**Extracted data:**
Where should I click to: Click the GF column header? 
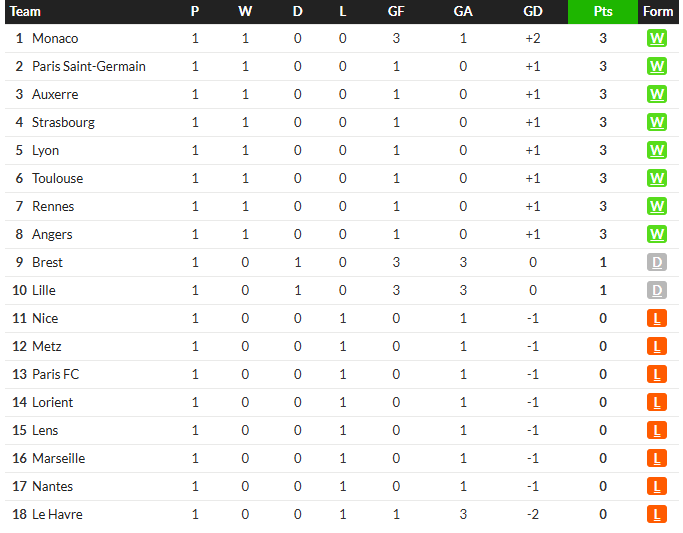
==
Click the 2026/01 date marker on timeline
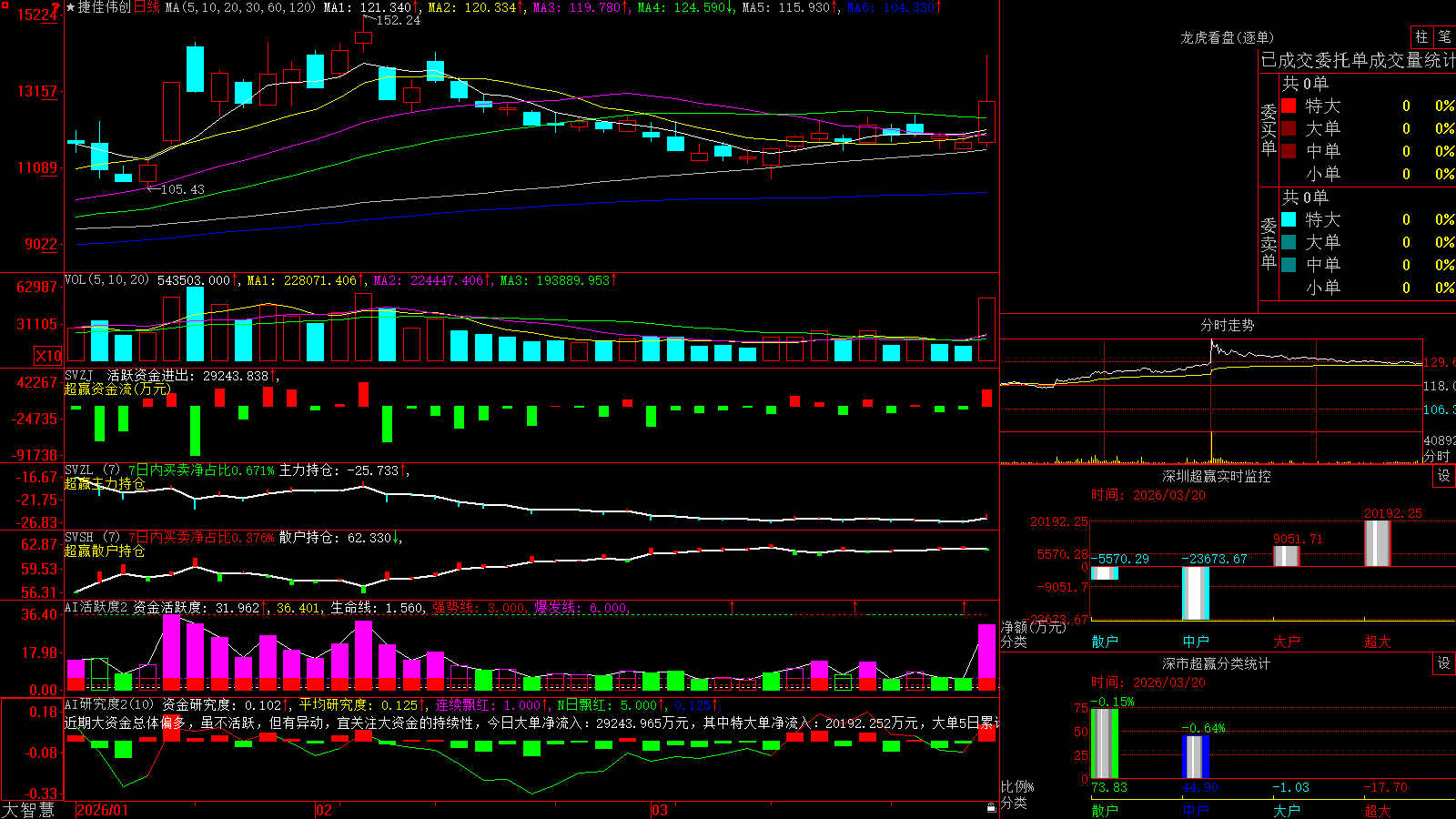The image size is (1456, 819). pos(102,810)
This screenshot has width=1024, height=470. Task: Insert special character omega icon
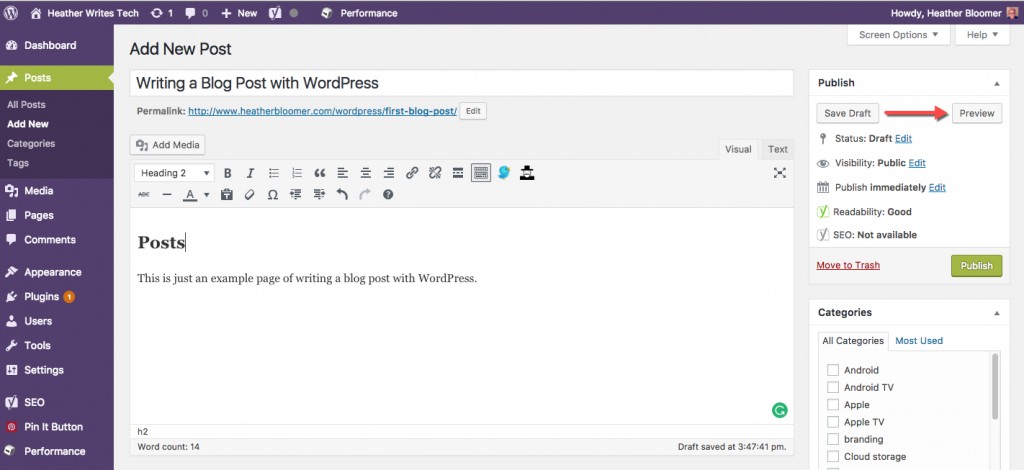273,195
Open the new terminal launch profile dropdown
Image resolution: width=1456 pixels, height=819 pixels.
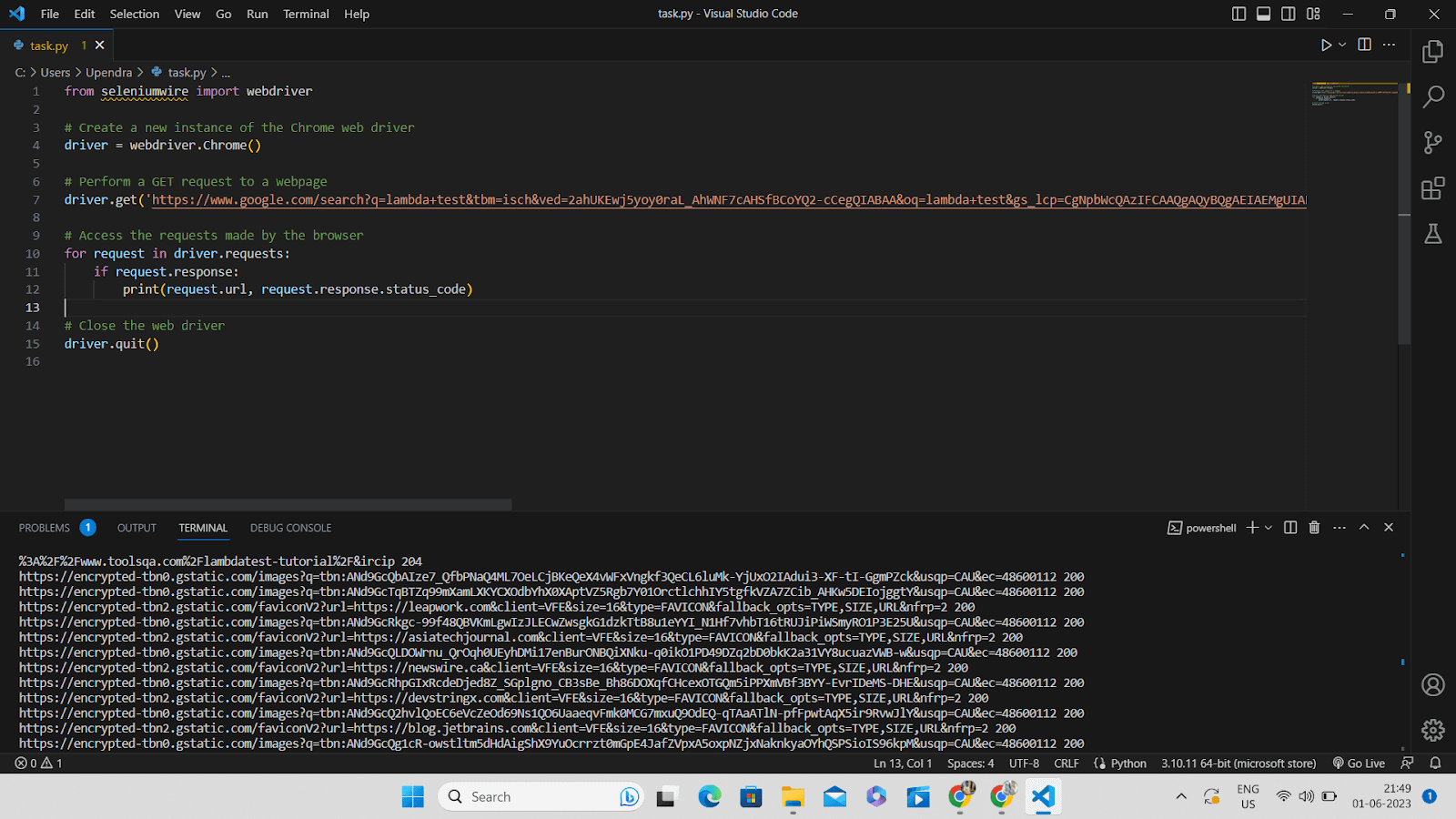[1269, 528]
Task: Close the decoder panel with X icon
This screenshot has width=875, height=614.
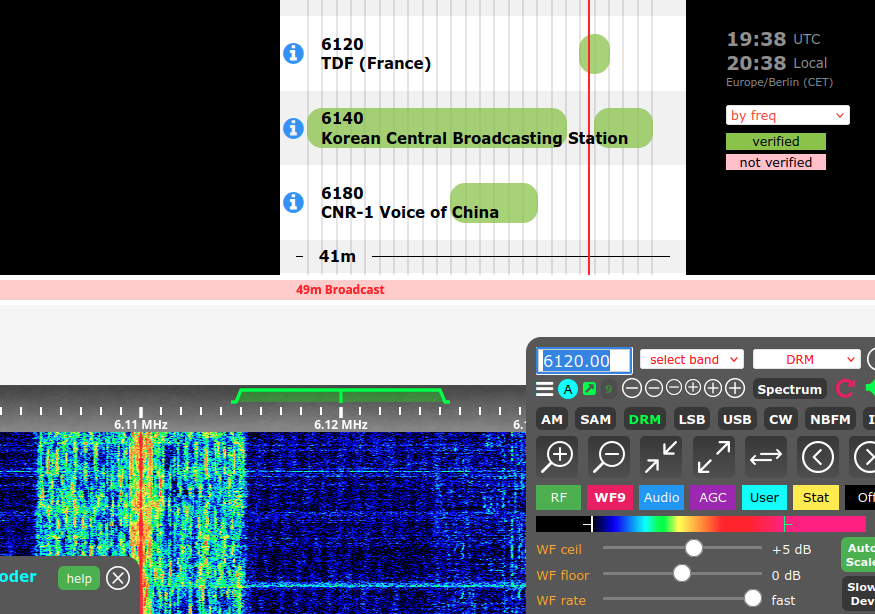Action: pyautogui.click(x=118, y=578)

**Activity:** Reproduce the data above exactly, but only from the line containing "This screenshot has width=1024, height=470." through the line containing "Task: Close the decoder panel with X icon"; skip the pictures.

**Solution to this problem:**
This screenshot has width=1024, height=470. Task: Insert special character omega icon
273,195
Open the new terminal launch profile dropdown
Image resolution: width=1456 pixels, height=819 pixels.
[1269, 528]
Task: Close the decoder panel with X icon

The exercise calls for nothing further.